### [WORK TO COMPLETE]
Reproduce the following lines verbatim, omitting the pictures.

---

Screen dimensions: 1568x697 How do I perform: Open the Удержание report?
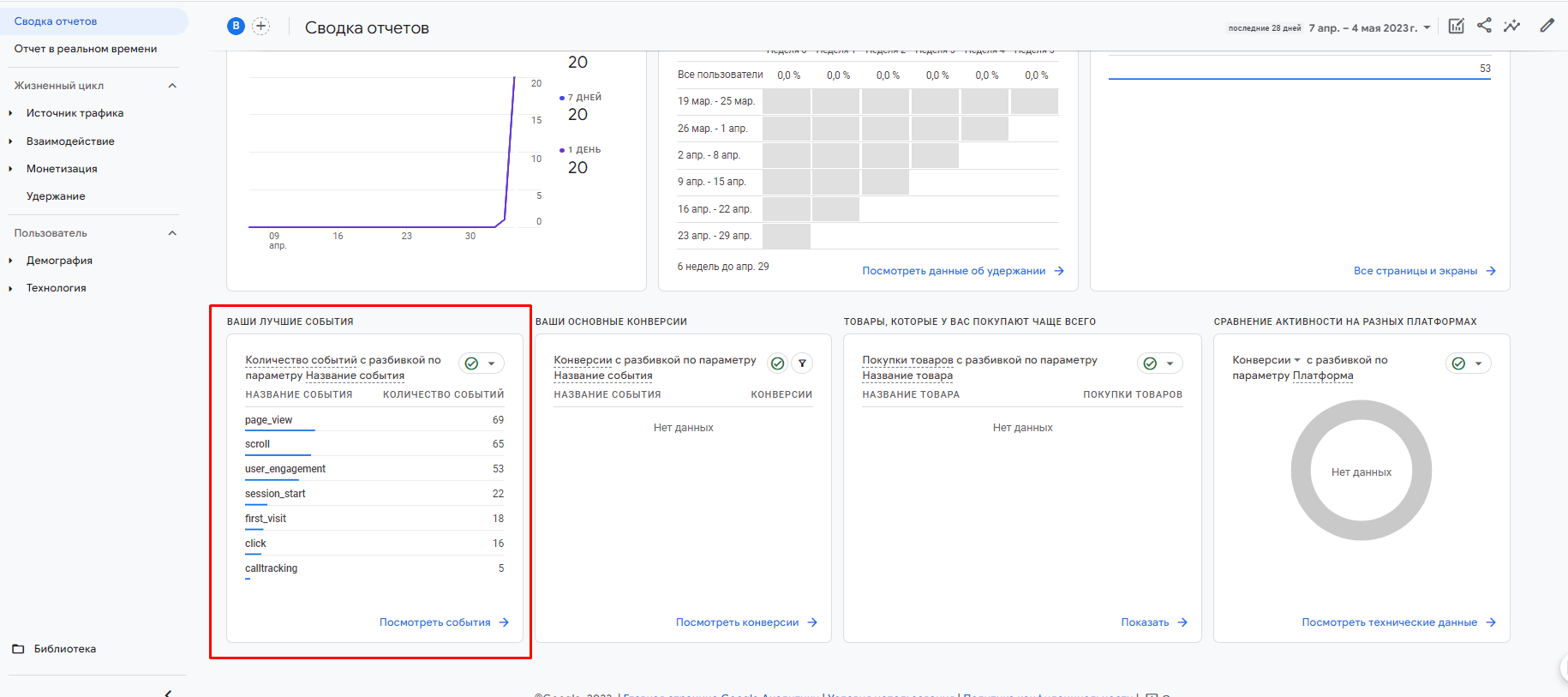point(56,196)
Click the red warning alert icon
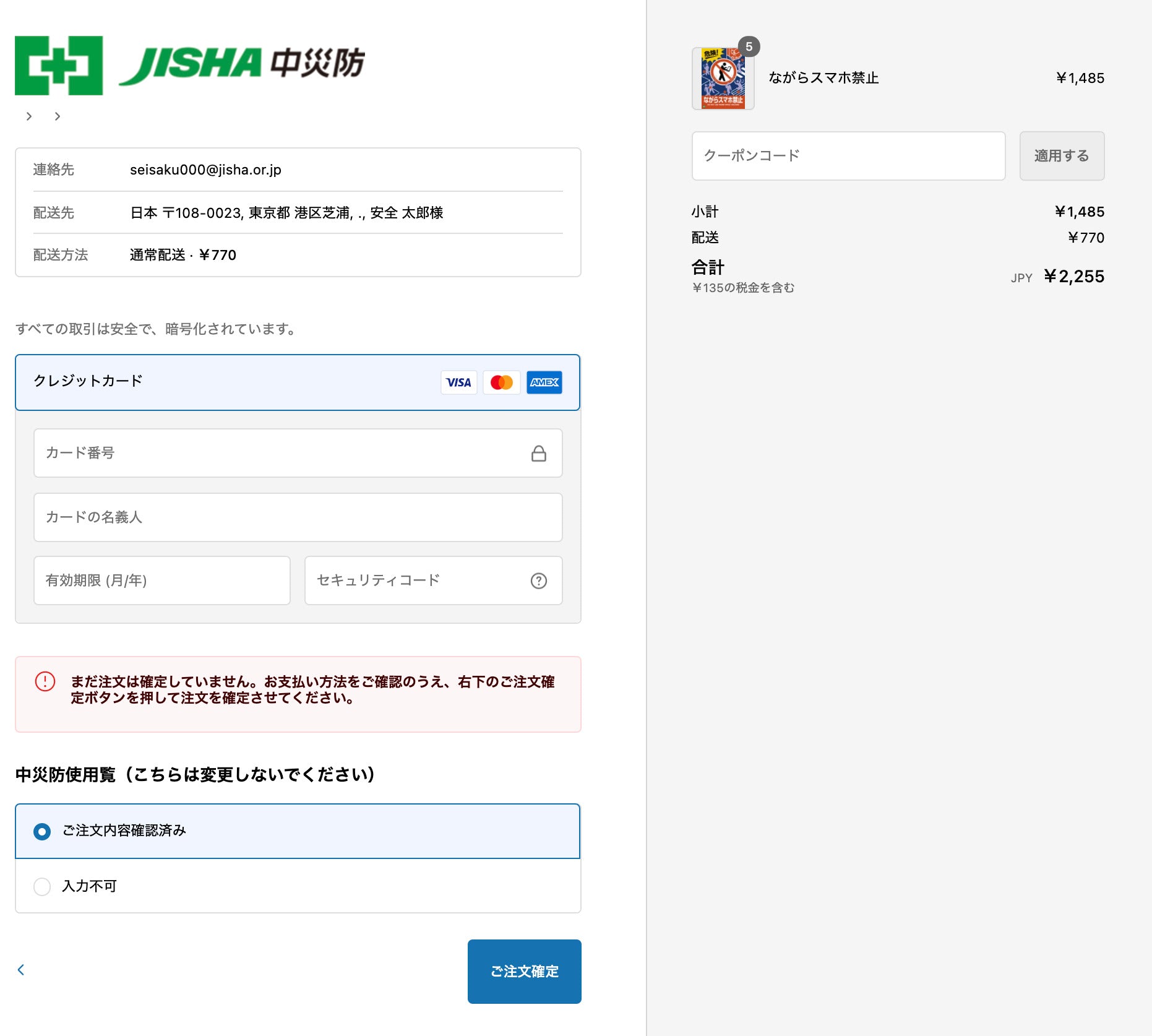Image resolution: width=1152 pixels, height=1036 pixels. pyautogui.click(x=45, y=681)
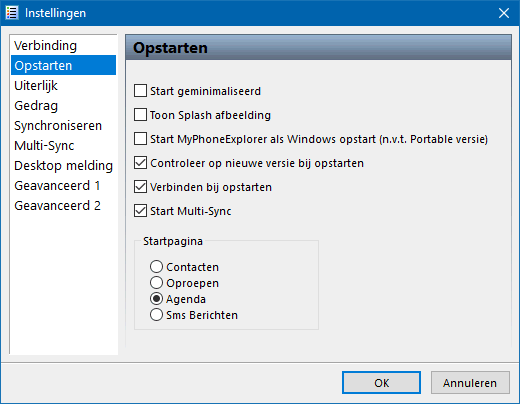Choose the Oproepen radio button
Image resolution: width=520 pixels, height=404 pixels.
point(156,283)
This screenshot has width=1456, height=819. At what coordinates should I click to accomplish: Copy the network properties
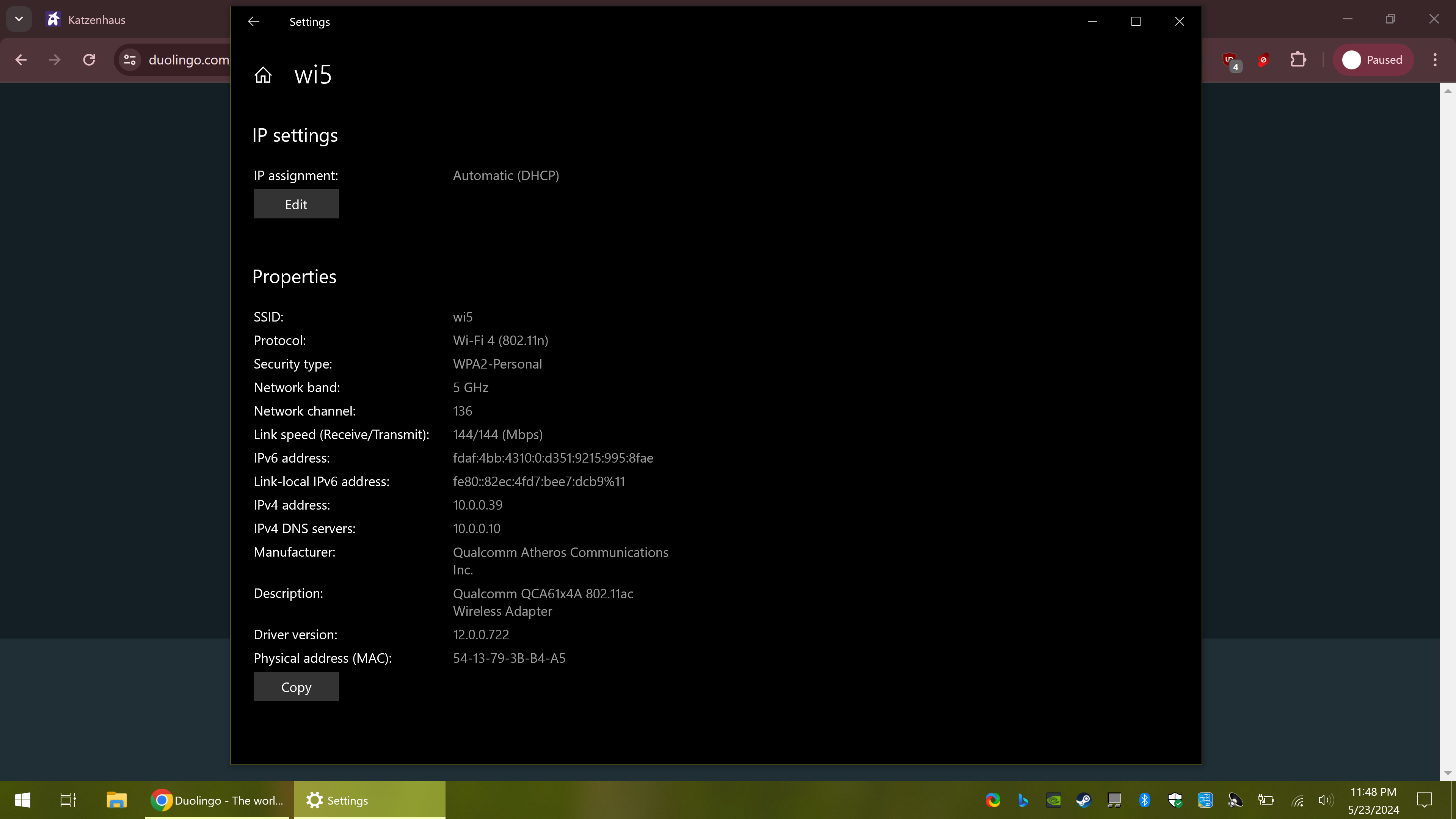tap(296, 687)
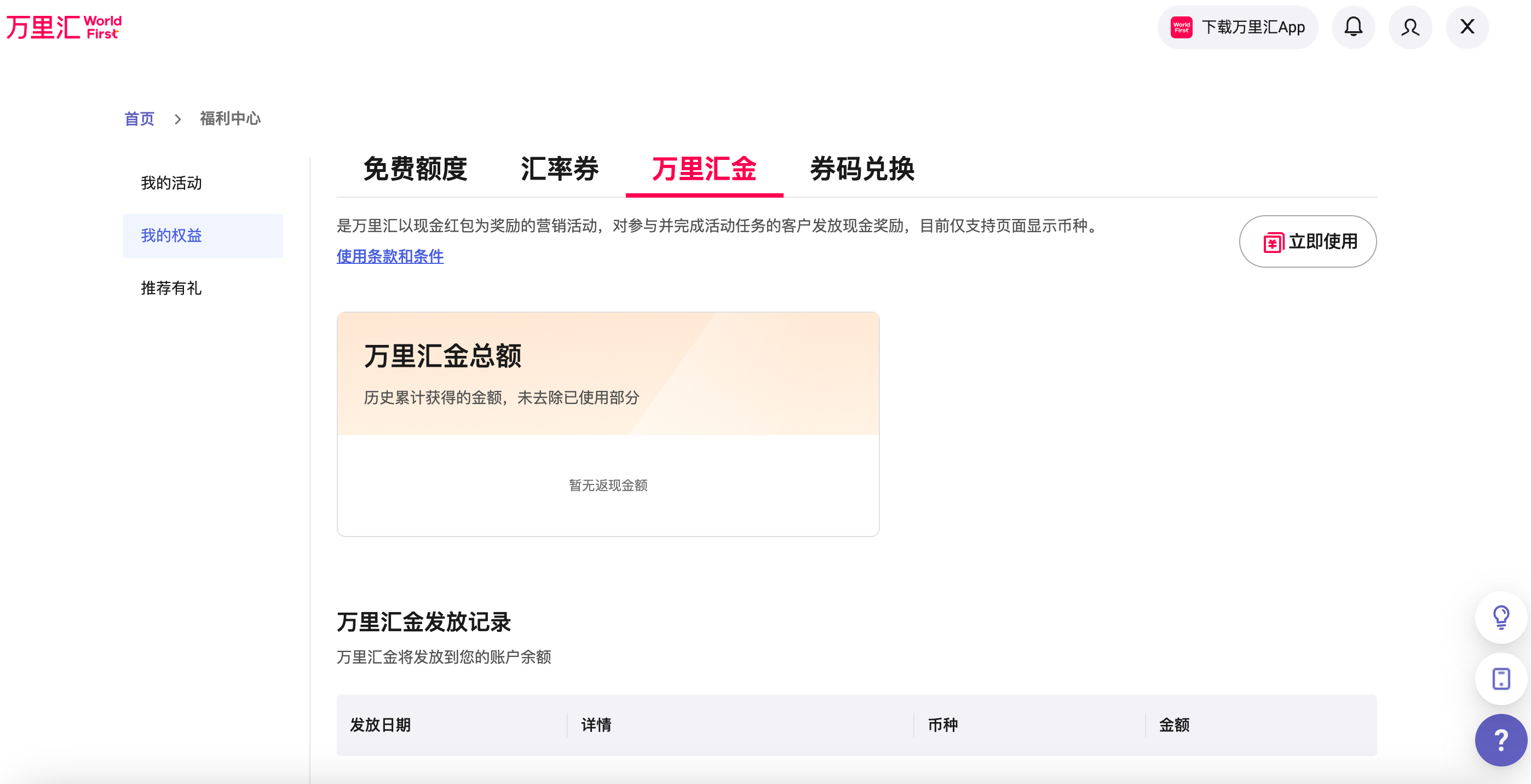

---

### [RESPONSE TO THIS EXERCISE]
Screen dimensions: 1568x697 How do I perform: Open the Удержание report?
point(56,196)
Click the red warning alert icon
Image resolution: width=1152 pixels, height=1036 pixels. pyautogui.click(x=45, y=681)
Choose the Oproepen radio button
Image resolution: width=520 pixels, height=404 pixels.
point(156,283)
This screenshot has width=1456, height=819. At what coordinates should I click to accomplish: Copy the network properties
tap(296, 687)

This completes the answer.